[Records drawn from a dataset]
· · ·
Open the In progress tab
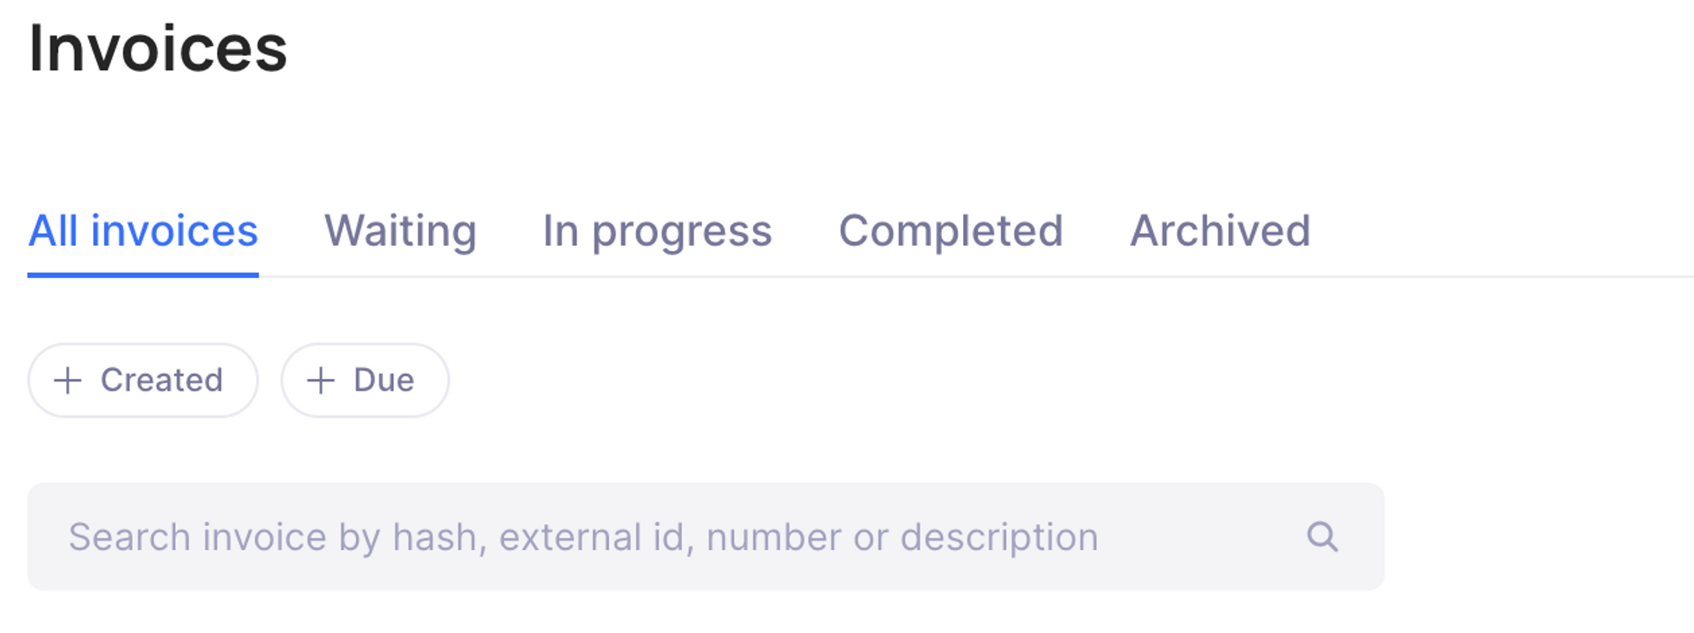1694x633 pixels. 657,231
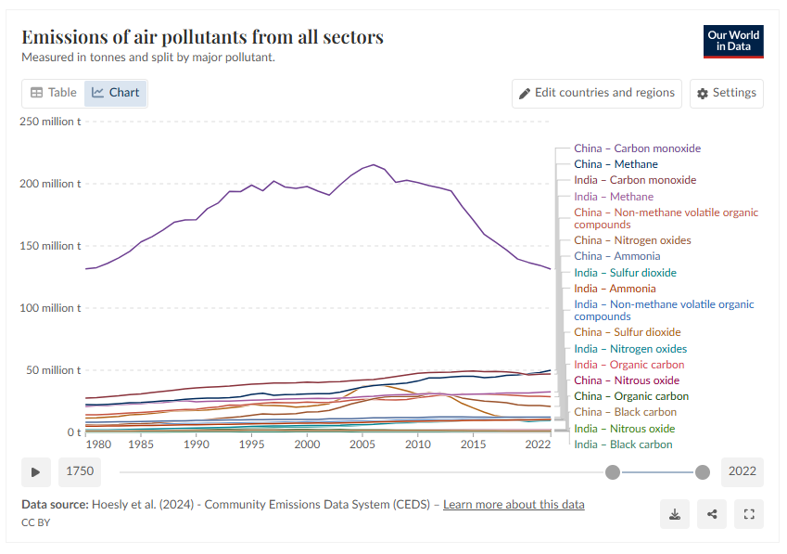The width and height of the screenshot is (787, 554).
Task: Highlight India – Sulfur dioxide legend label
Action: pyautogui.click(x=624, y=273)
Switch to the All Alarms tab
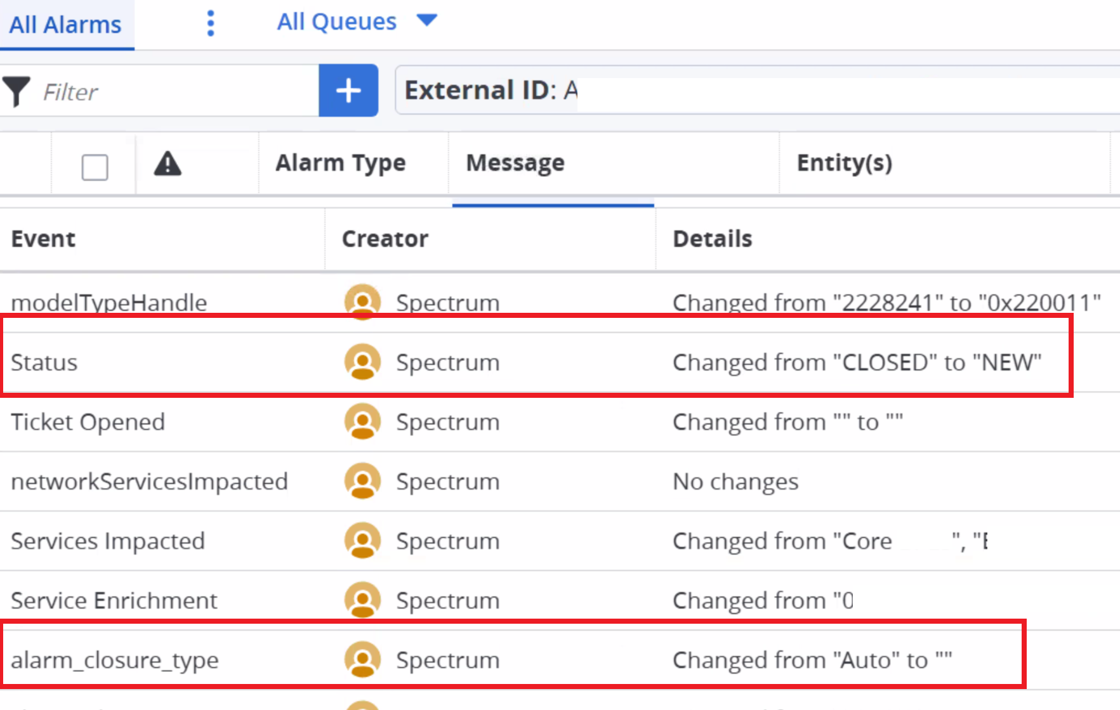 (x=65, y=25)
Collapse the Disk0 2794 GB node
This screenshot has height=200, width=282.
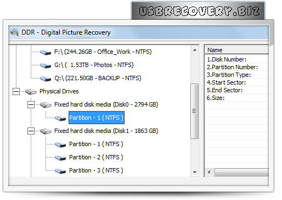(x=31, y=105)
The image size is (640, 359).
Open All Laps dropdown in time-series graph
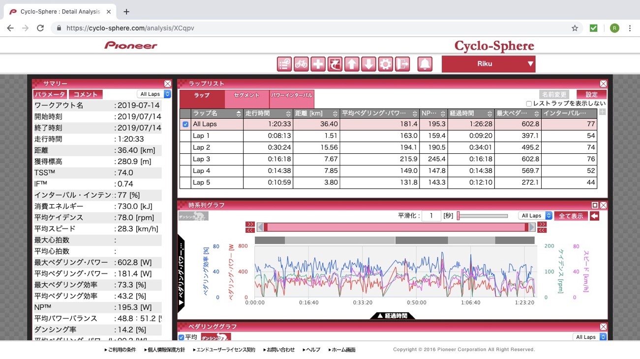[x=535, y=216]
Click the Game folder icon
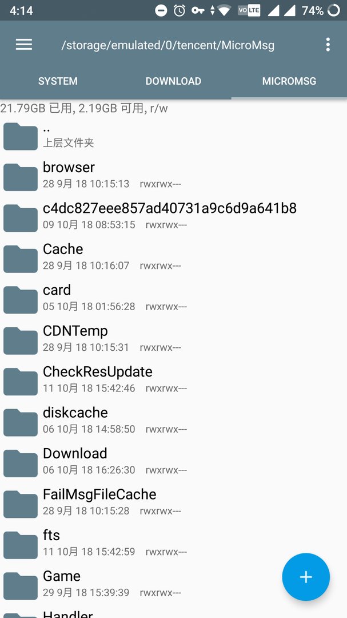 point(21,586)
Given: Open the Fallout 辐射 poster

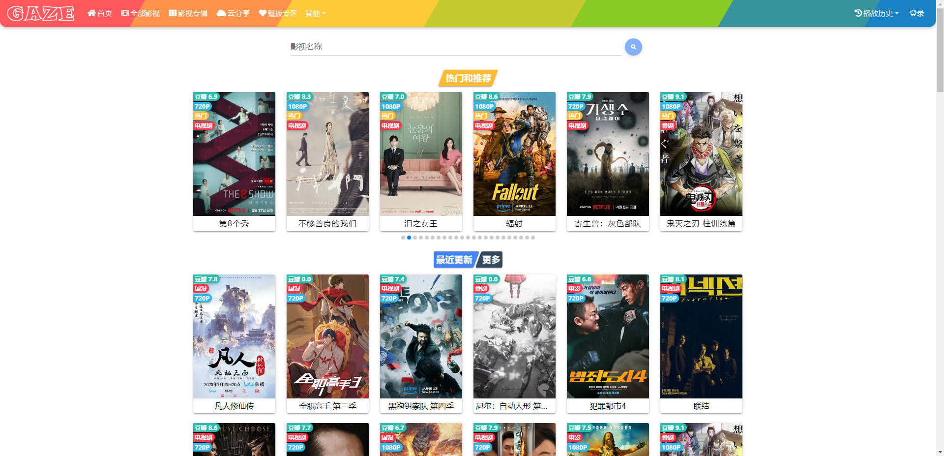Looking at the screenshot, I should click(x=514, y=154).
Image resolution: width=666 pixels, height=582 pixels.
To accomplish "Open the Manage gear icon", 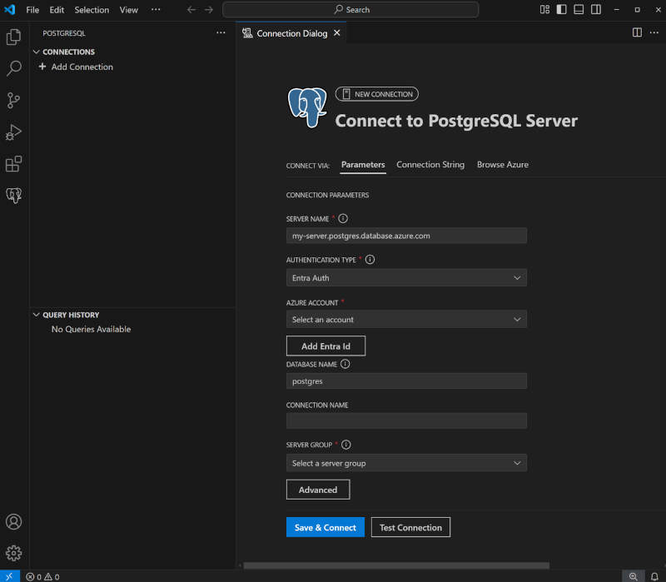I will [x=13, y=553].
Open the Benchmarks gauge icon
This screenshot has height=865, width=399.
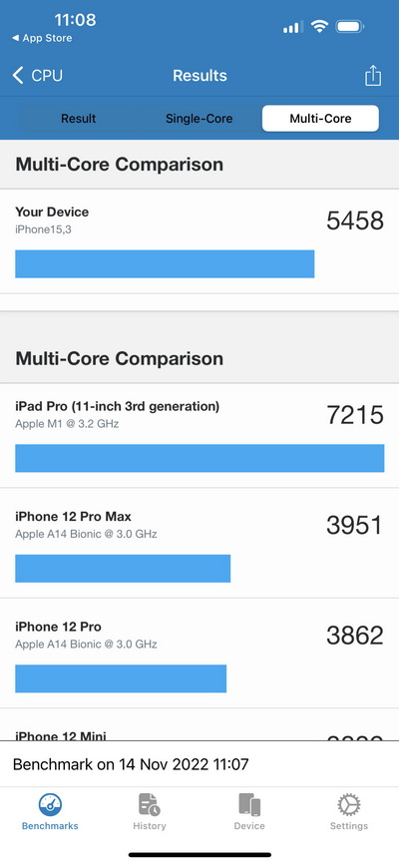point(50,805)
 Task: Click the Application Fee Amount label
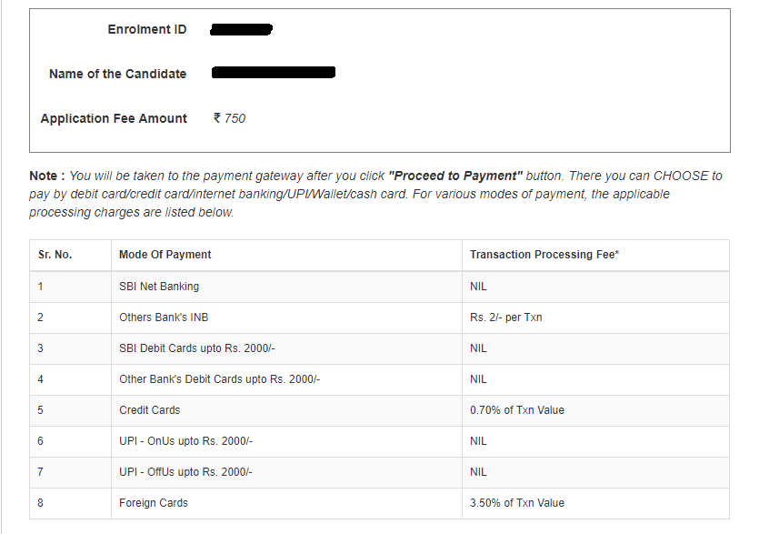coord(114,118)
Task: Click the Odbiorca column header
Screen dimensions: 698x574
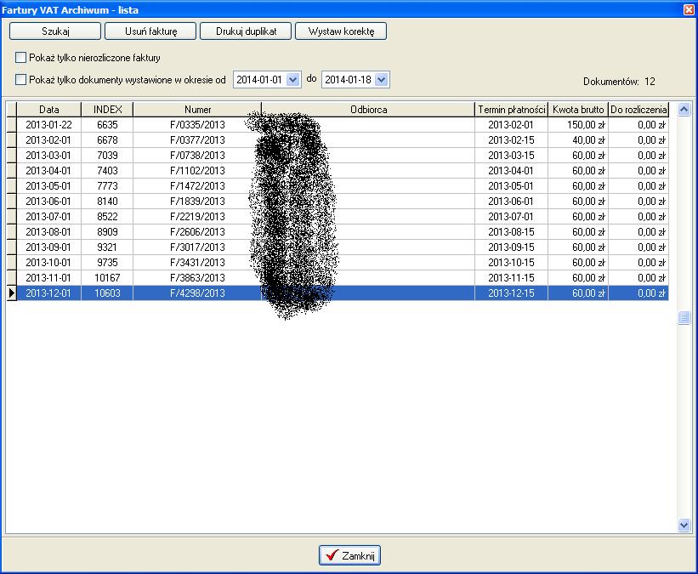Action: (x=368, y=110)
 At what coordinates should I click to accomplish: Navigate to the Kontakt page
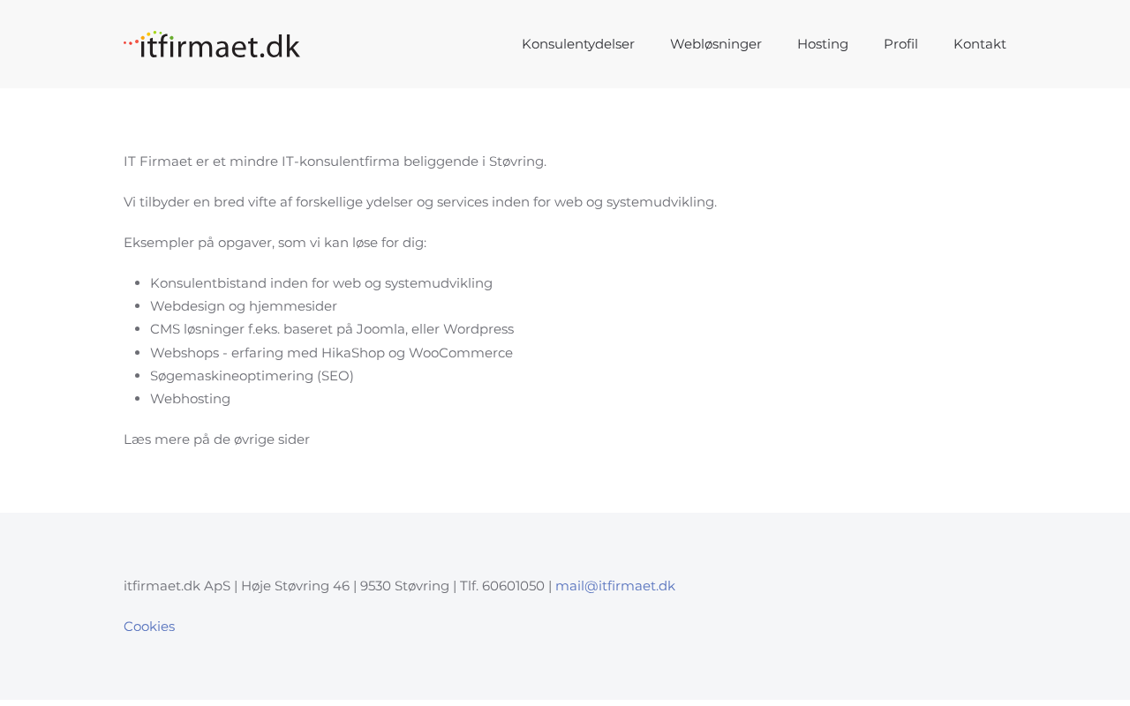[x=979, y=44]
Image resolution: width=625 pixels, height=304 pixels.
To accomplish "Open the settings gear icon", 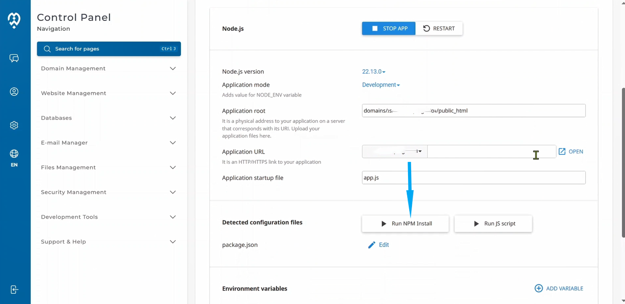I will pos(14,125).
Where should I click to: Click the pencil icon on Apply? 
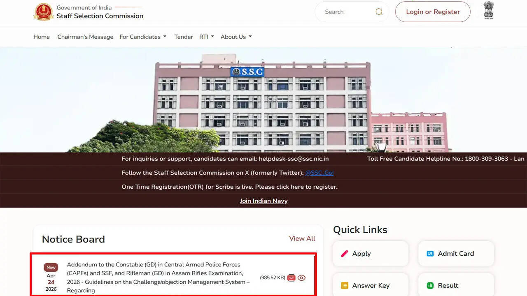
· · ·
:: Task statement ::
Using the records above, return verbatim only the part that opens with the line containing "Screen dimensions: 698x574" and closes with the line containing "Image resolution: width=625"; pictures stay out.

:: Answer for this exercise ::
Screen dimensions: 698x574
Action: (x=368, y=110)
 At what coordinates should I click to accomplish: Navigate to the Kontakt page
[x=979, y=44]
Image resolution: width=625 pixels, height=304 pixels.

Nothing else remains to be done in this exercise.